The Forensic Portrait
His models are fittingly forensic.
Hethcoat draws an explicit line to Errol Morris, especially Tabloid, whose central question (did its subject secretly crave the spotlight that consumed her?) is exactly the one he poses, without answering, about Noguchi. He also cites Morris’s The Thin Blue Line and the deep, letter-driven research of Ken Burns; the film uses only two letters in the end, but they revealed Noguchi and Hisako more intimately than any interview. The archival footage is its own kind of time travel, and one image recurs: Noguchi at the Tate crime scene in a striking pale suit, which Hethcoat finally asked him about over dinner. The mythologizers wanted a story; the answer was that it was a hot summer and a light suit is cooler than a dark one, which is the whole film in miniature, the mundane truth quietly outshining the legend.

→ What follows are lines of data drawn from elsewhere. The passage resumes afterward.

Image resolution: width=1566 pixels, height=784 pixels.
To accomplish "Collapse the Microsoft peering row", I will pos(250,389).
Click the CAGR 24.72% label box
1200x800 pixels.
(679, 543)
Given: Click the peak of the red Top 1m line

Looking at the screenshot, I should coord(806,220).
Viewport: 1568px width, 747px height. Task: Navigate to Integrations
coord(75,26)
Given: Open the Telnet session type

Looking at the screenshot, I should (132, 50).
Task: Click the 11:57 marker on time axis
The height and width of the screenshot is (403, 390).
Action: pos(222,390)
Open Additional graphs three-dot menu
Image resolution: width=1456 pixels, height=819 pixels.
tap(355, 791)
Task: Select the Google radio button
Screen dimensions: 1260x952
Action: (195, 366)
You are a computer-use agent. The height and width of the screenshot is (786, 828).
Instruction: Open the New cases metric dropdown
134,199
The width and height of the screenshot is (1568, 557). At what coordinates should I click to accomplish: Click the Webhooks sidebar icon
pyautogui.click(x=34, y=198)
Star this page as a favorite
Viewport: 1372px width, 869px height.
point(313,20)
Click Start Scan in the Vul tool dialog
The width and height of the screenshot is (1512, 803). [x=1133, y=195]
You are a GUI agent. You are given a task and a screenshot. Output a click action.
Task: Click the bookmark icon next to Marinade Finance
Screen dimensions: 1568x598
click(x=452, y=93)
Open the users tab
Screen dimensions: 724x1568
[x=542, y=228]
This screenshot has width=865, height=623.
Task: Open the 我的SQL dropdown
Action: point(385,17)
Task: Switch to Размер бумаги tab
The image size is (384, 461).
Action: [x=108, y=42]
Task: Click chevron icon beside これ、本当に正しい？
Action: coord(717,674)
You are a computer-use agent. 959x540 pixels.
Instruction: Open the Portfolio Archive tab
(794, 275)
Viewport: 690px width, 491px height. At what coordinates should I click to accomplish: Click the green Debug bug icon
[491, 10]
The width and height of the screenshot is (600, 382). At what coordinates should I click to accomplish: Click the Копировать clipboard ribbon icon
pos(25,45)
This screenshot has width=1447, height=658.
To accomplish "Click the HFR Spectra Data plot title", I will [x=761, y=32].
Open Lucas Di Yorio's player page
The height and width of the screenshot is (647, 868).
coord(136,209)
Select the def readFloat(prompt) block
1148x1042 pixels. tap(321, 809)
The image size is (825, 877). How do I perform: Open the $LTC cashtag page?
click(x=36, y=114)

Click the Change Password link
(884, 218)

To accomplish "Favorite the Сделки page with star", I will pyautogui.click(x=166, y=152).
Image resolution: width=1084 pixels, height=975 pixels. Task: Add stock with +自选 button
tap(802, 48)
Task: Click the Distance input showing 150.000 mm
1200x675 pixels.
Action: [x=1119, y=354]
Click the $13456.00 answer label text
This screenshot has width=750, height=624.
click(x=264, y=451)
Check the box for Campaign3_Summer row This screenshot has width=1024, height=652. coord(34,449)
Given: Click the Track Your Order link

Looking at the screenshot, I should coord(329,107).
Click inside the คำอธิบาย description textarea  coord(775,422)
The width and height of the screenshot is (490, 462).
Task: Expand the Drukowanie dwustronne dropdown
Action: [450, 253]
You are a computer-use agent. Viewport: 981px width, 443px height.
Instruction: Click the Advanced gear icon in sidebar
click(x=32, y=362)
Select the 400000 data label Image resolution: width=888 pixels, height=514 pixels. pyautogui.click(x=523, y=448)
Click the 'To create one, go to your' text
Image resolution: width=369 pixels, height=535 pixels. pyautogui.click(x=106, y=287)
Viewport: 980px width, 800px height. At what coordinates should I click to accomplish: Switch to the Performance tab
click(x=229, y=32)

Keita Ideno’s co-direction was essential to the other half of the story, the part Hethcoat could not tell himself: Noguchi rose to power as a Japanese immigrant barely seven years after the war, the highest-ranking Asian American official in the city, and survived an early attempt to fire him only because the Japanese American community rallied behind him, with George Takei writing the board of supervisors in protest. The film belongs in conversation with two works it doesn’t name: A Certain Kind of Death, which finds unexpected dignity in the same Los Angeles death-investigation world, and Asif Kapadia’s Amy, an archival portrait of a celebrity consumed by exactly the media appetite Noguchi spent his career feeding.
One Last Act
The premiere completed a circuit Hethcoat could hardly believe. When Slamdance announced its move from Park City to Los Angeles, he knew the film had to debut there, in the city that is itself a character in it, with Noguchi on the red carpet. The situational irony is total: the coroner once accused of chasing his own spotlight, walking the carpet at the premiere of a movie in which he stars, at ninety-eight, very much alive, having quietly outlasted nearly everyone who ever doubted him. Hethcoat takes a lesson from it that doubles as the film’s: a man who became an expert in death became, by necessity, an expert in living, and his verdict on the whole subject is disarmingly simple. Life, Noguchi says, is for living.